* What this task involves *
Filter the entries that follow, copying every line in which the word "agent" appears.

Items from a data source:
Content starts
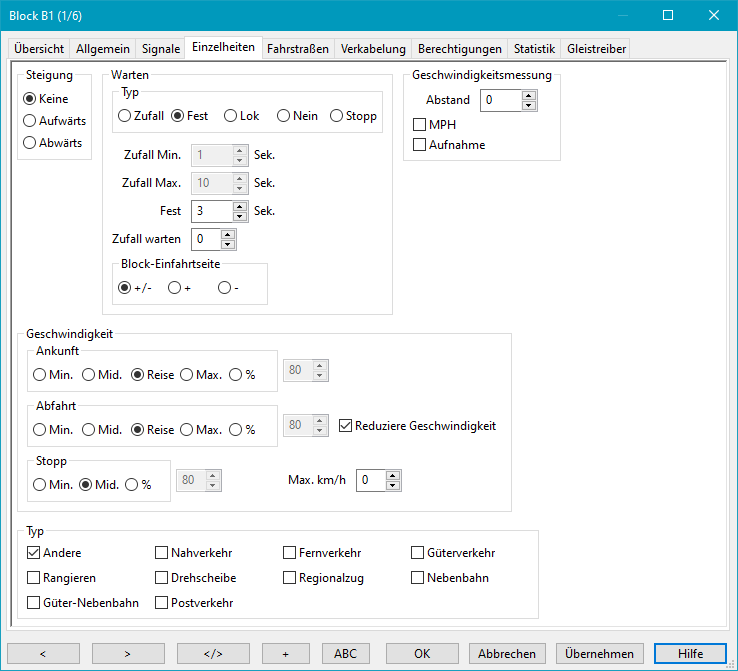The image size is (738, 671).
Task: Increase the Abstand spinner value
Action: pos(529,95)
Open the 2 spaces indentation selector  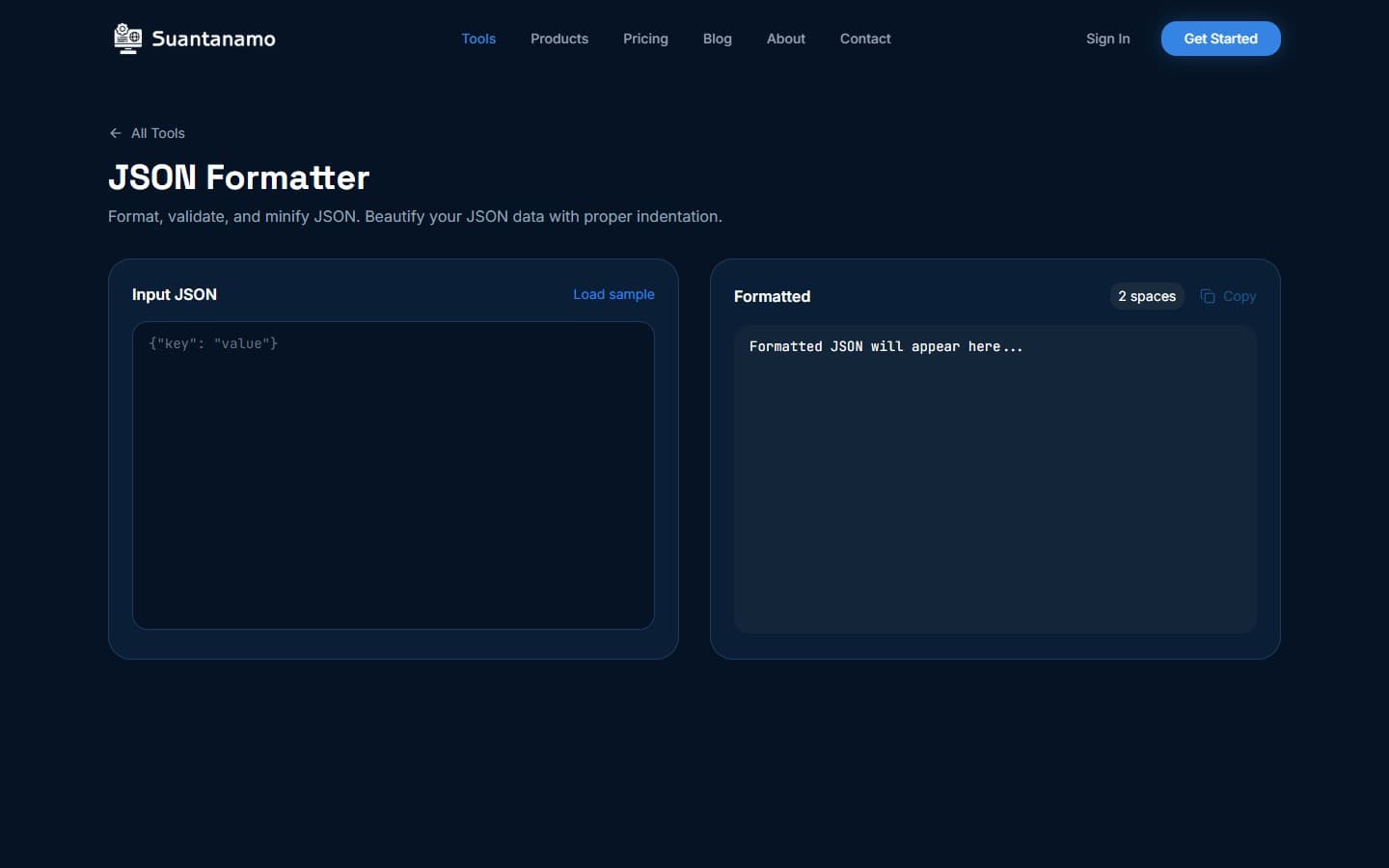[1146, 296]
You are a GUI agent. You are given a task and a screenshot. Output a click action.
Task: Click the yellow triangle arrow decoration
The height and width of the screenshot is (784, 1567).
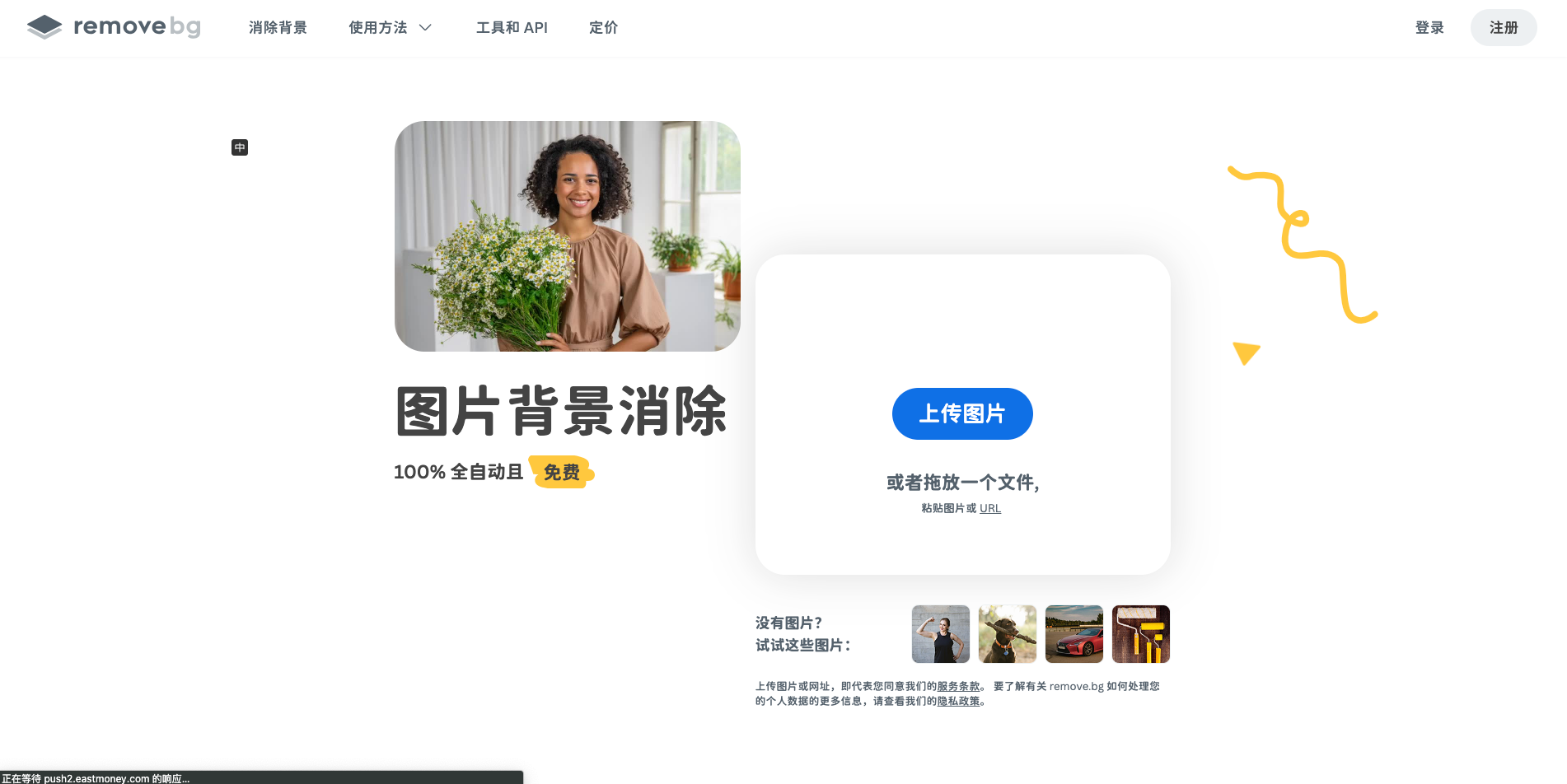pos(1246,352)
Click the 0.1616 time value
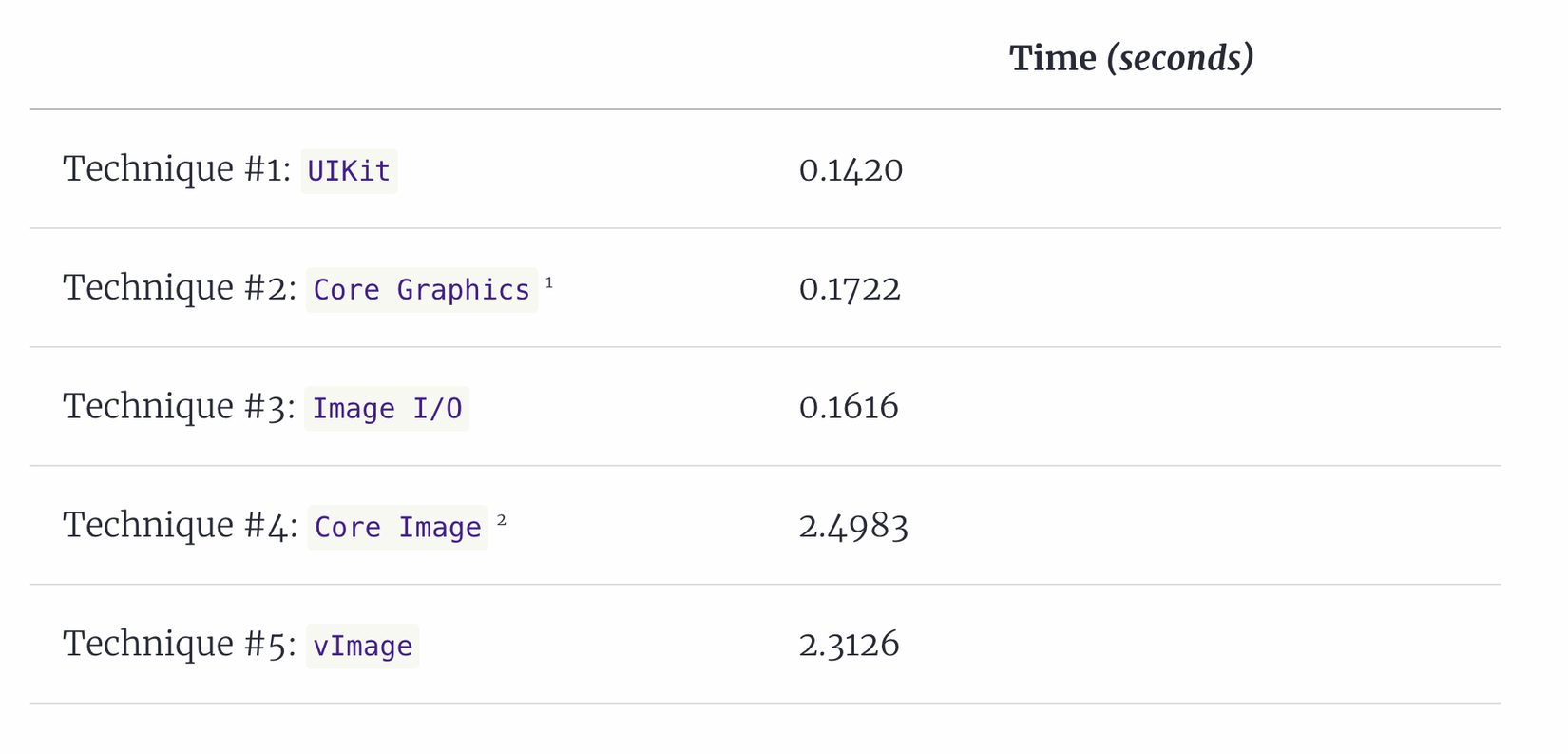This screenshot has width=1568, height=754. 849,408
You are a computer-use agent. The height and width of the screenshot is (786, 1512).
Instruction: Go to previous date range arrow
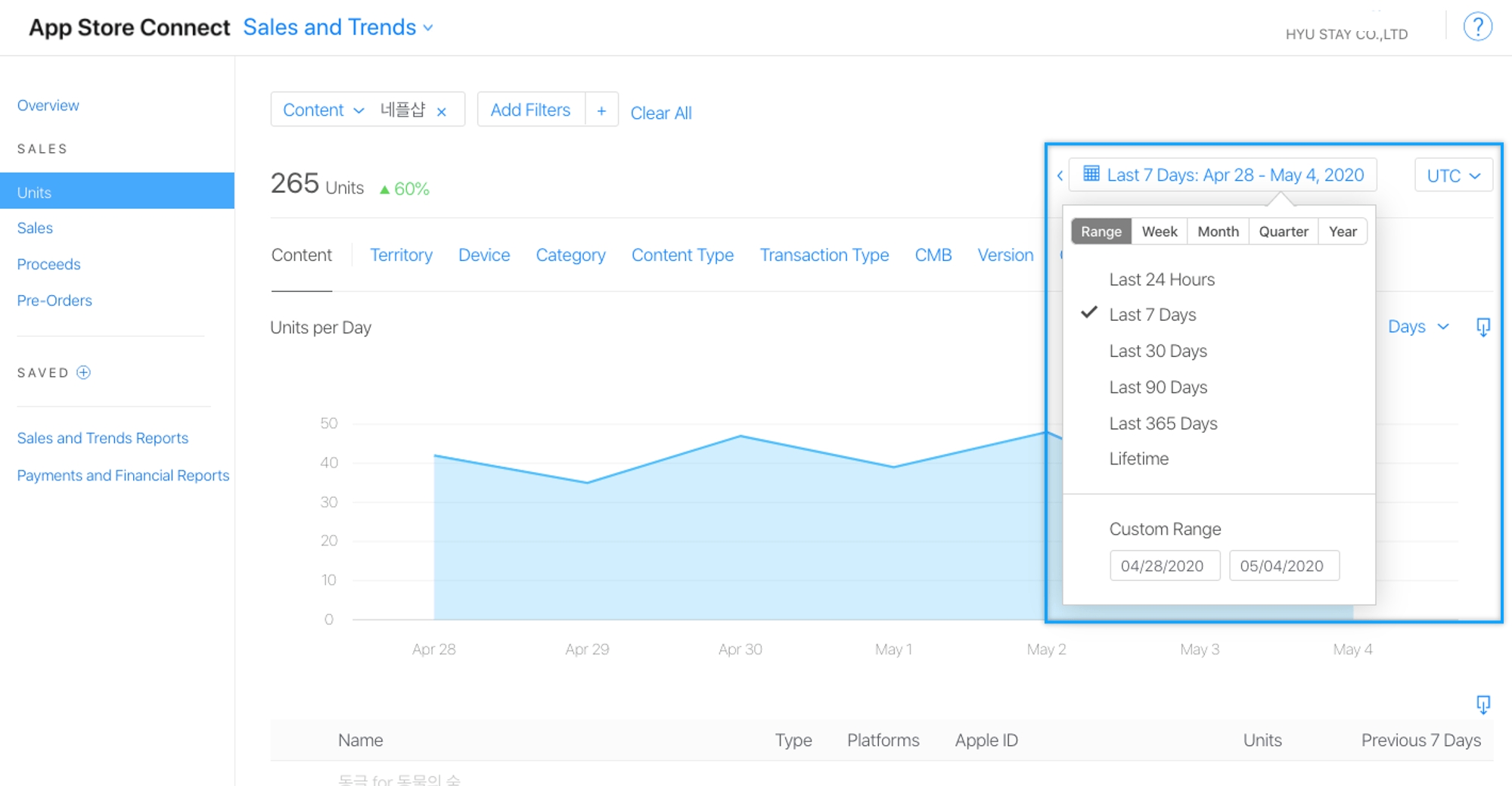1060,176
Content ends
* Expected output *
You are a GUI agent. You are given a task and a screenshot. Output a click action.
You are a computer-use agent. The height and width of the screenshot is (786, 1512).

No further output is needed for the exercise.